NBA

Rookie Taylor keys Nets’ overtime win

INDIANAPOLIS — With Deron Williams in New York getting platelet rich plasma treatment on his ailing ankles, rookie Tyshawn Taylor thought he might get a chance to play against the Pacers last night.

“I felt like [Nets interim coach P.J. Carlesimo] was gonna put me out there and see how it went,” Taylor said. “If I played good, keep him in, and if he doesn’t take him out.”

It turned out Taylor was right. Carlesimo put him in and left him in for all of the fourth quarter and overtime, and was rewarded when Taylor made a pair of crucial plays as the Nets (30-22) picked up a desperately needed 89-84 win in front of 11,672 at Bankers Life Fieldhouse.
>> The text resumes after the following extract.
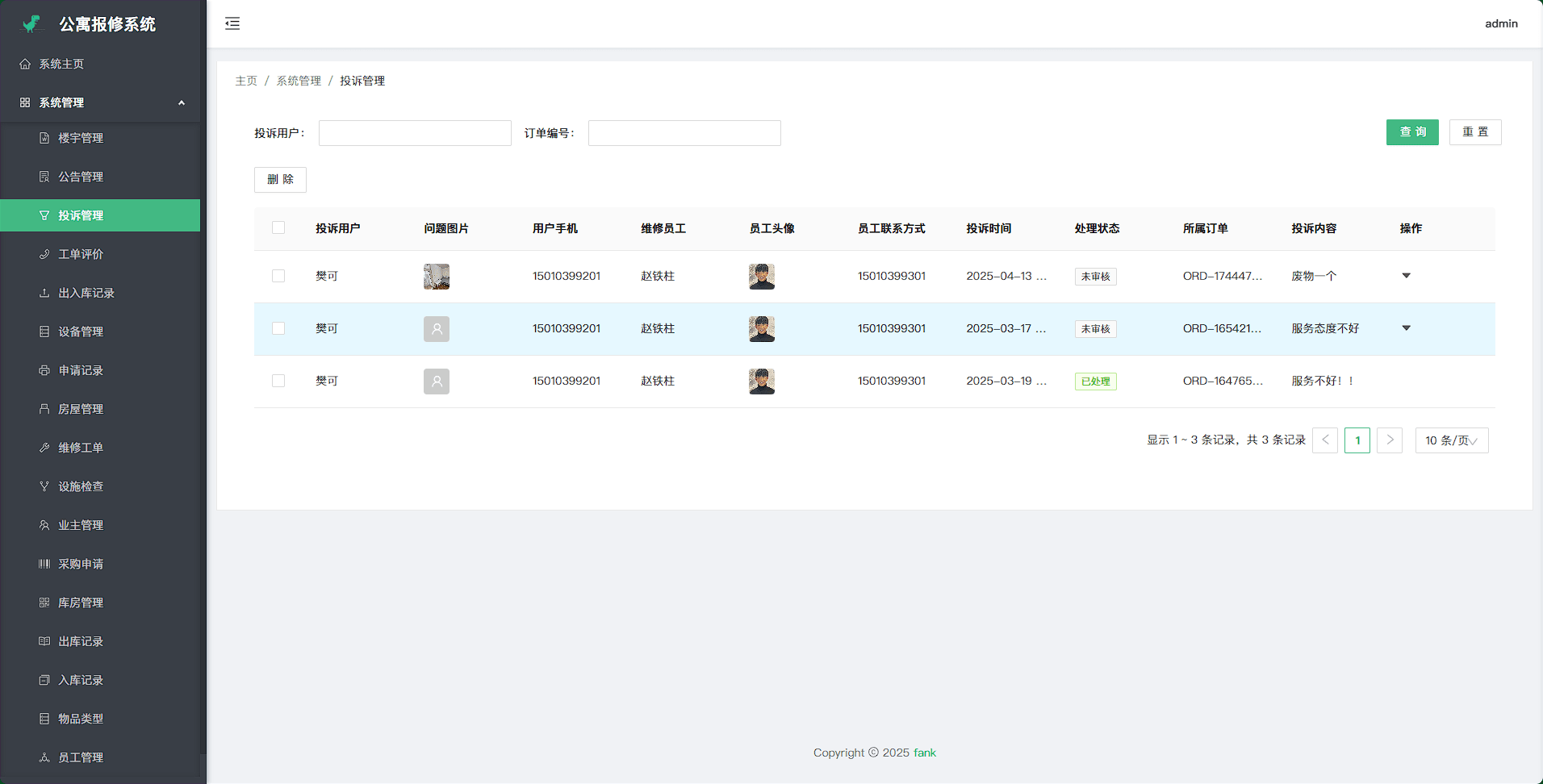Click the upload icon for 出入库记录
This screenshot has width=1543, height=784.
point(44,293)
Playing a career-high 34 minutes, Taylor finished the game with 12 points and two assists on 5-for-9 shooting after Carlesimo chose to ride him down the stretch instead of going back to starter C.J. Watson, who went 0-for-7 from the field.
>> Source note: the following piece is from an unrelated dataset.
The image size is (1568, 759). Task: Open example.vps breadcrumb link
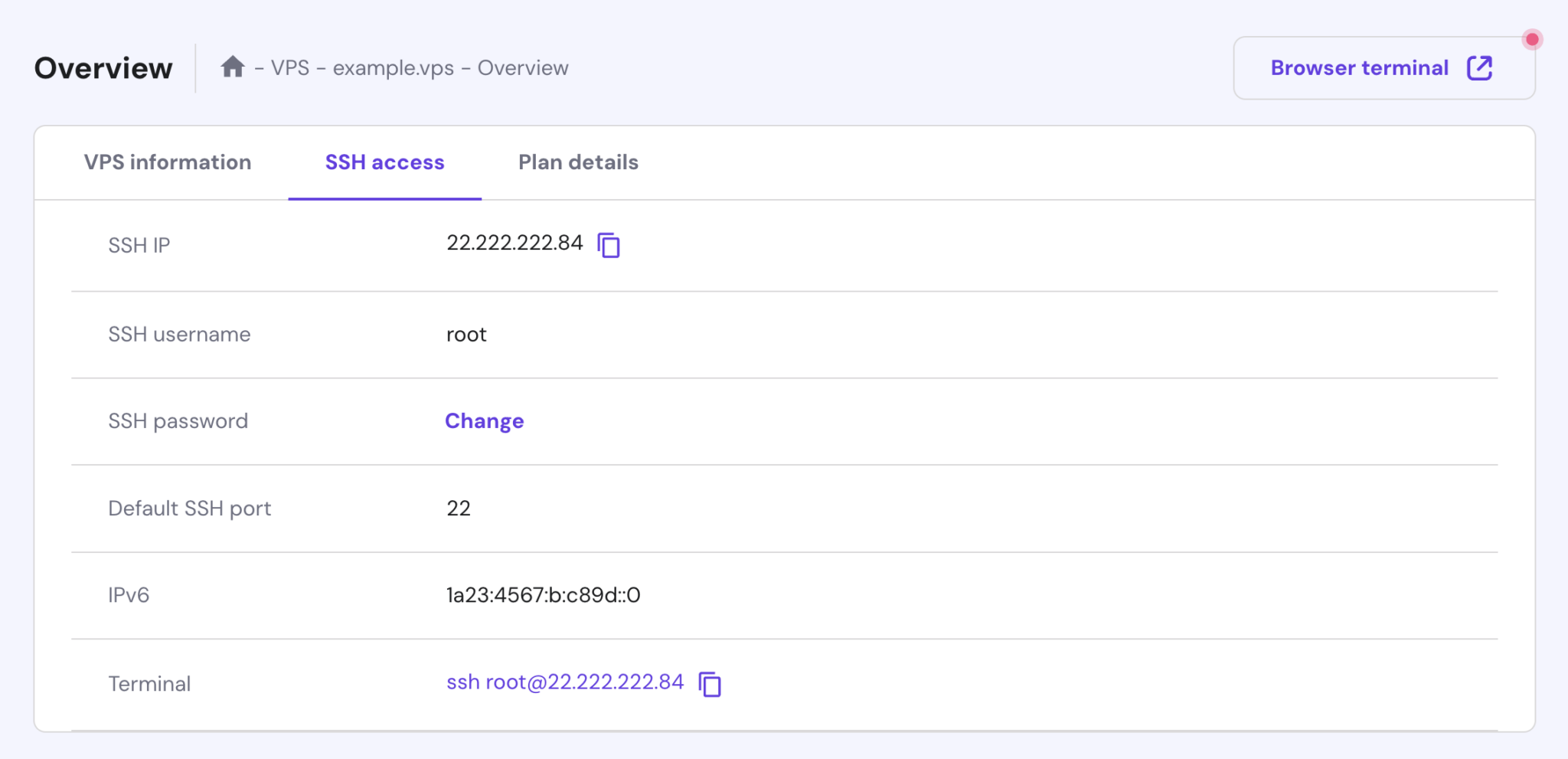coord(393,68)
“I thought C.J., coming off being sick, there was a lid on the basket for him, and Tyshawn was just doing good things,” Carlesimo said. “Tyshawn was breaking down the defense, and if he looked shaky or didn’t look good, I wouldn’t have gone to him.

“That’s what it takes some nights. Some nights it’s somebody else playing better and you bite the bullet and say, ‘Hey, we’re going with him.’ He was playing better tonight.”

After Joe Johnson tied the game at 76 with a jumper from the right side of the lane with 13 seconds left in regulation, Pacers forward David West missed a runner at the buzzer over Brook Lopez (who led the Nets with 25 points) that would have won the game for Indiana (31-21).

Instead, the game went to overtime, where Taylor became the unlikely hero. After Indiana’s Roy Hibbert opened the scoring with a free throw to put Indiana up 80-79, the precocious rookie scored the next four points for the Nets to give them the lead for good.

The first two points came on a circus shot from the wing. Taylor lost track of the shot clock, then turned and fired a shot up that somehow went in — despite the fact Taylor barely looked at the rim before letting it go — after Johnson yelled at him to shoot.

“I wasn’t paying attention to the shot clock, which is rule No. 1,” Taylor said. “You have to do that as a point guard. … I heard Joe Johnson say, ‘Shoot it!’ So I turned around and shot it.”

Taylor followed with a driving layup on the next possession to put the Nets up 80-77 and they stretched the lead to six after a Gerald Wallace 3-pointer and a tip-in by Reggie Evans, who finished with eight points and 22 rebounds.

Johnson hit four free throws in the final seconds to give the Nets a win after they entered last night’s game having lost three out of four and six out of nine.

“I’m happy for [Taylor],” Johnson said. “He’s a guy that comes in and works hard and to get an opportunity to play, and not only play but play in a clutch and crucial situation, that was big for us tonight.”